A new study led by researchers at the UNC Gillings School of Global Public Health highlights the nutritional impacts of antiretroviral therapy on HIV-infected breastfeeding women. The World Health Organization currently recommends that pregnant and breastfeeding HIV-infected women initiate lifelong therapy for the prevention of mother-to-child transmission, but little is known about how the drugs affect the women’s nutritional status.
Dr. Valerie L. Flax, research assistant professor of nutrition at the UNC and fellow at UNC’s Carolina Population Center, is lead author of the study, published online July 8 in the Journal of Nutrition.
The paper presents data for about 700 women, a subset of the Breastfeeding, Antiretrovirals and Nutrition Study (BAN), a large randomized controlled trial conducted in Lilongwe, Malawi. Although previous studies had shown that supplemental nutrients had improved the hematologic status of people living with HIV, it was not known whether such supplementation would benefit lactating women who were taking antiretrovirals.
The authors examined the association of a peanut-based, micronutrient-fortified supplement and a protease inhibitor-based antiretroviral regimen on the mothers’ blood concentrations of micronutrients.
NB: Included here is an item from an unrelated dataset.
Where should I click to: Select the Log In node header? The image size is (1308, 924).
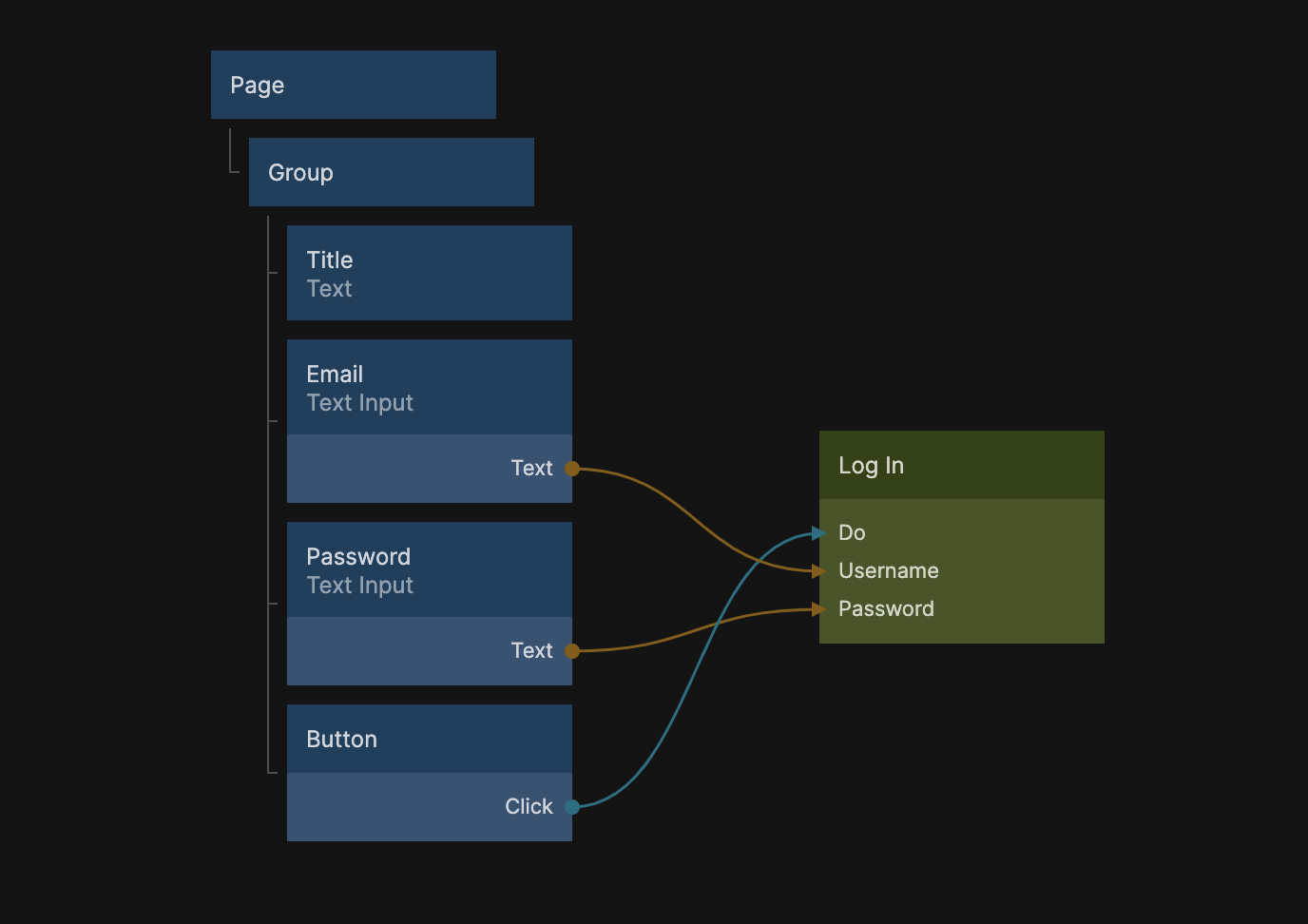coord(961,465)
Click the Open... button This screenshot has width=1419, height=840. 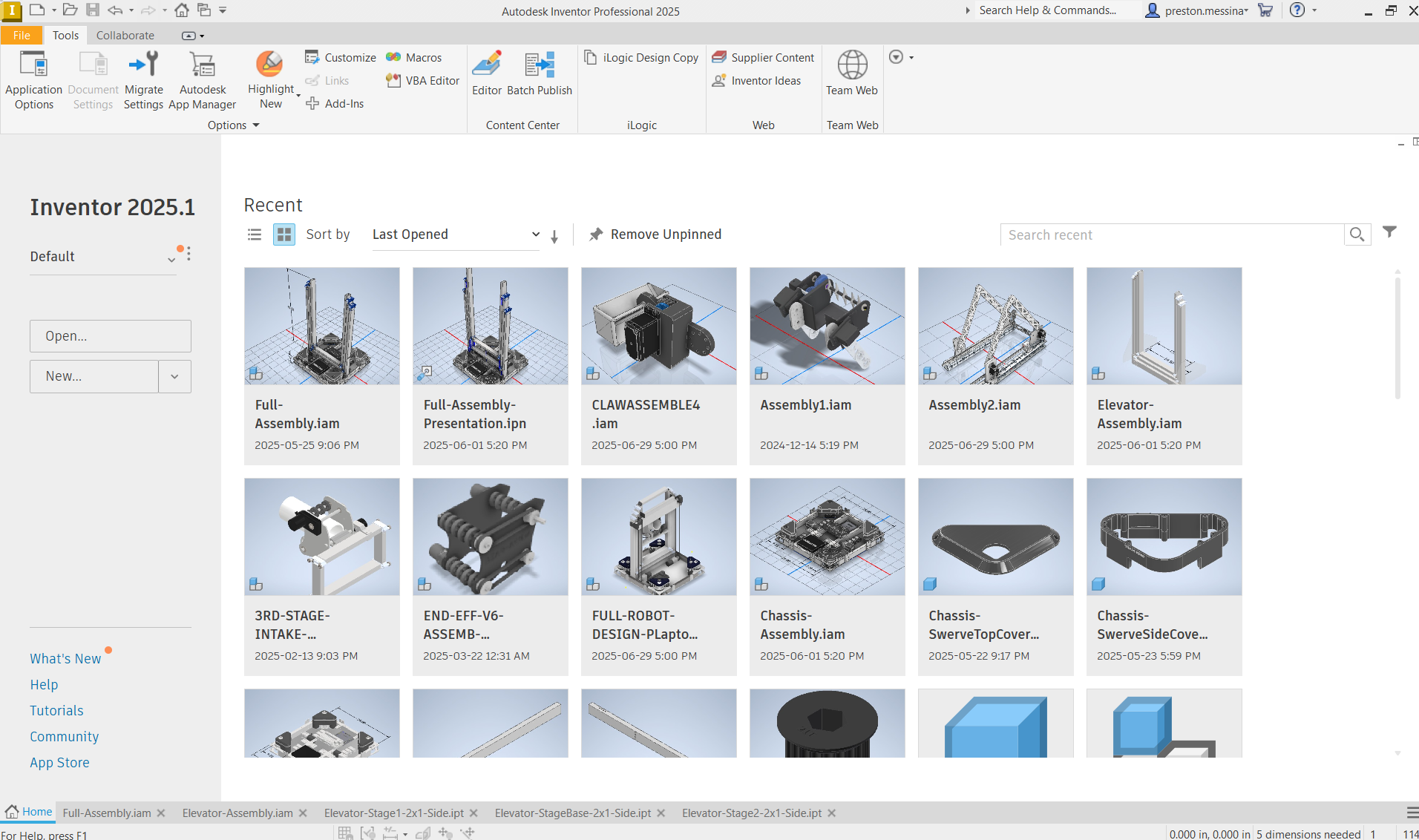tap(111, 336)
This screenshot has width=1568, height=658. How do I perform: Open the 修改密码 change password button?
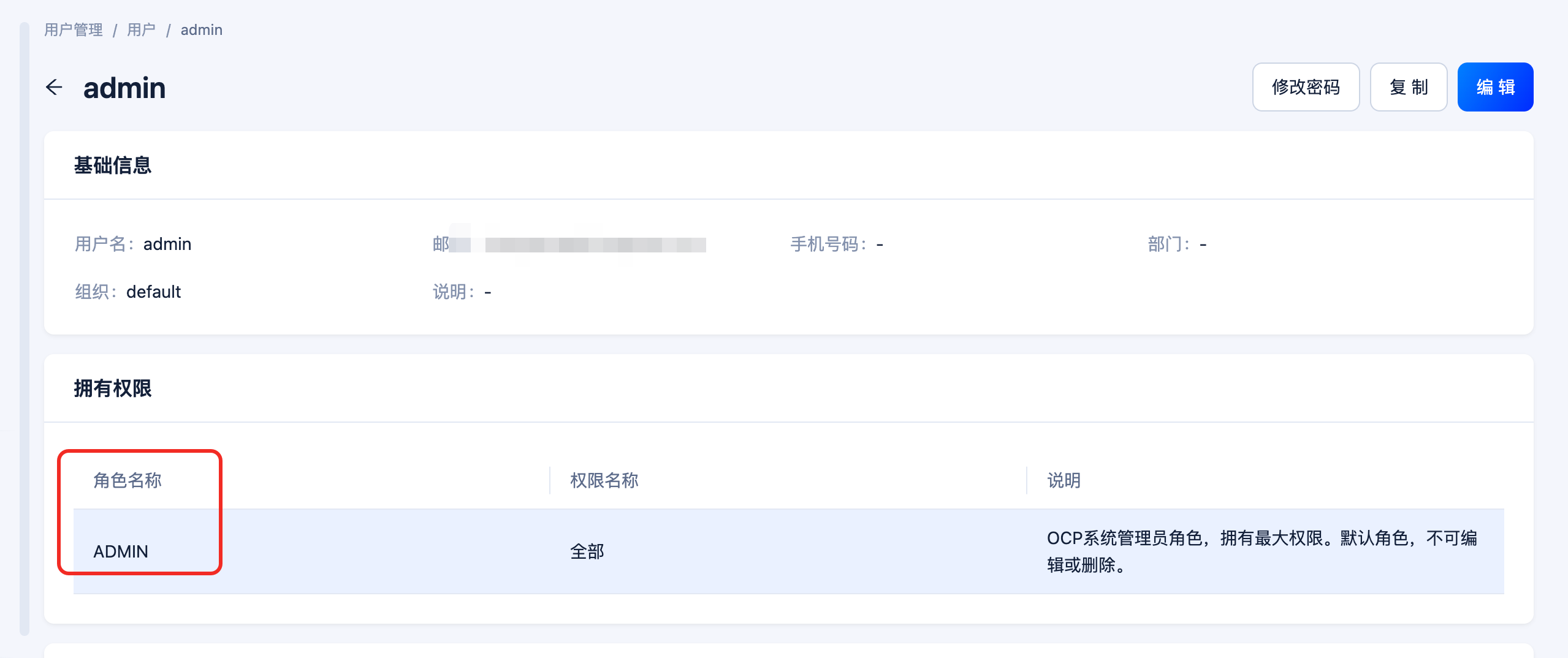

Use of the antiretrovirals was associated with lower folate levels and higher levels of iron deficiency and retinol-binding protein, a substance that indicates vitamin A levels, which are necessary for normal immune function and vision.
Supplementation increased concentrations of folate and vitamin B12, while antiretroviral therapy diminished the benefits of supplementation on these micronutrients. The biological mechanisms by which antiretrovirals reduce micronutrient concentrations or diminish the effects of supplementation are unknown, but could be related to poor absorption – due to drug-related changes in the intestines. The influence of antiretrovirals on folate and iron status in pregnant and breastfeeding HIV-infected women on lifelong therapy warrants further research, since these nutrients are essential for normal fetal and infant growth and development.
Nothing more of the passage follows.